Mas aqui convém mesmo ser claro, porque a confusão tem sido conveniente para muita gente. Regiões não são Comunidades Intermunicipais. Regiões não são Áreas Metropolitanas. E muito menos são estes híbridos estranhos de “coordenação” onde ninguém manda, ninguém responde e ninguém foi eleito para lá estar.
O país habituou-se a aceitar estruturas criadas por decreto, ocupadas por verdadeiros “clubes de amigos”, autodenominados representantes de coisa nenhuma, que circulam entre cargos a troco não se sabe bem de quê, bem, talvez influência, visibilidade ou simples sobrevivência política. Isto não é descentralização. É opacidade institucional.
Perante o cenário atual, afirmo sem reservas: temos de avançar para a regionalização. Mas para regiões que sejam órgãos políticos eleitos pelo povo, com legitimidade democrática, competências claras e responsabilidade perante os cidadãos. Tudo o resto é fingir que se descentraliza enquanto se mantém o poder real exatamente onde sempre esteve.

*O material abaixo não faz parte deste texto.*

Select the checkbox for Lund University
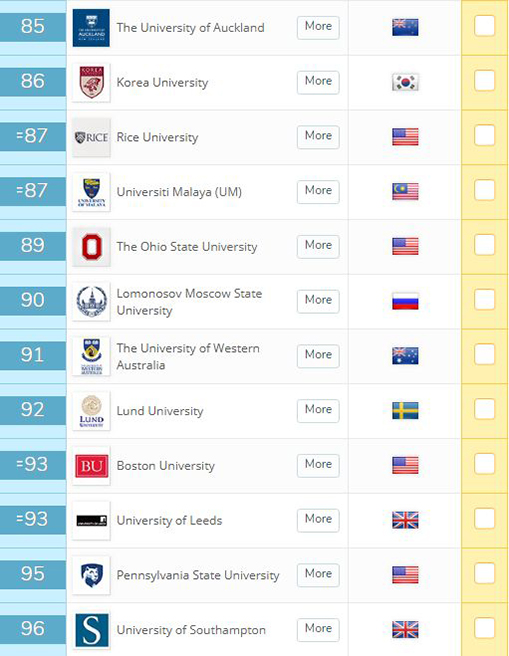 coord(485,409)
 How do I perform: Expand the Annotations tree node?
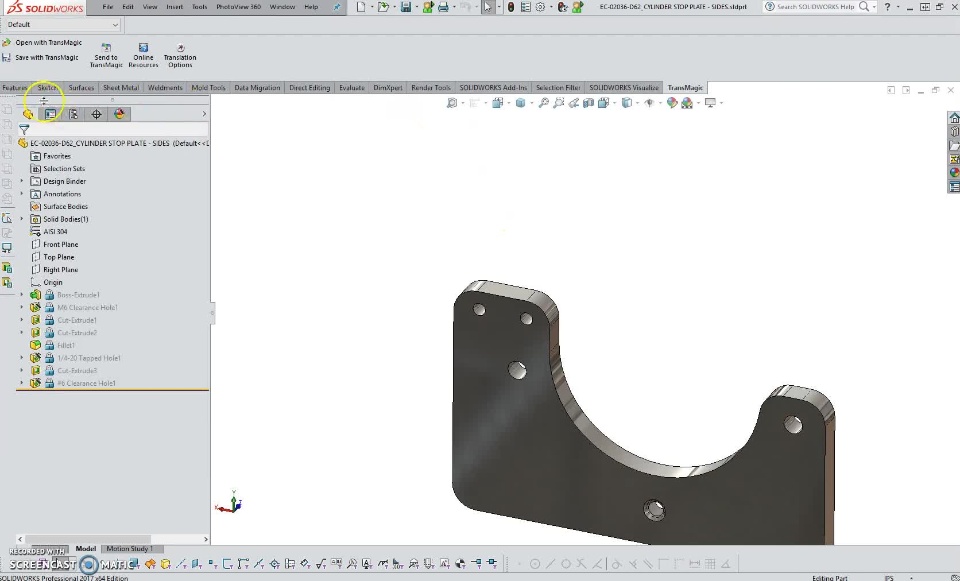(x=22, y=194)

Só uma região com poderes reais em proteção civil, ordenamento do território, floresta, mobilidade regional ou adaptação climática pode antecipar, agir e coordenar. Pode trabalhar de forma contínua com os municípios, conhecendo o território, os riscos e as prioridades. Não reage apenas quando o poder central autoriza. Age porque está mandatada para tal.
Puxando agora a sardinha à minha brasa, é exatamente esta lógica que defendemos quando falamos de cidades inteligentes. Não queremos inteligência feita de painéis bonitos nem de aplicações para turistas. Queremos cidades e territórios capazes de decidir melhor, com dados, autonomia e responsabilidade. E muitos dos sistemas críticos que determinam a qualidade de vida das pessoas simplesmente não fazem sentido à escala municipal nem exclusivamente a partir do Palácio de Belém.
Uma região inteligente é o complemento natural de uma cidade inteligente.
Hoje acredito que um Portugal mais desenvolvido, mais resiliente e mais próximo das pessoas precisa de regiões com poder real, não de simulacros administrativos. Precisa de democracia onde hoje há nomeações. Precisa de decisão onde hoje há espera.
Não é uma questão ideológica.
É uma questão de sabermos se queremos um país governado à distância, ou um país capaz de governar a partir do território.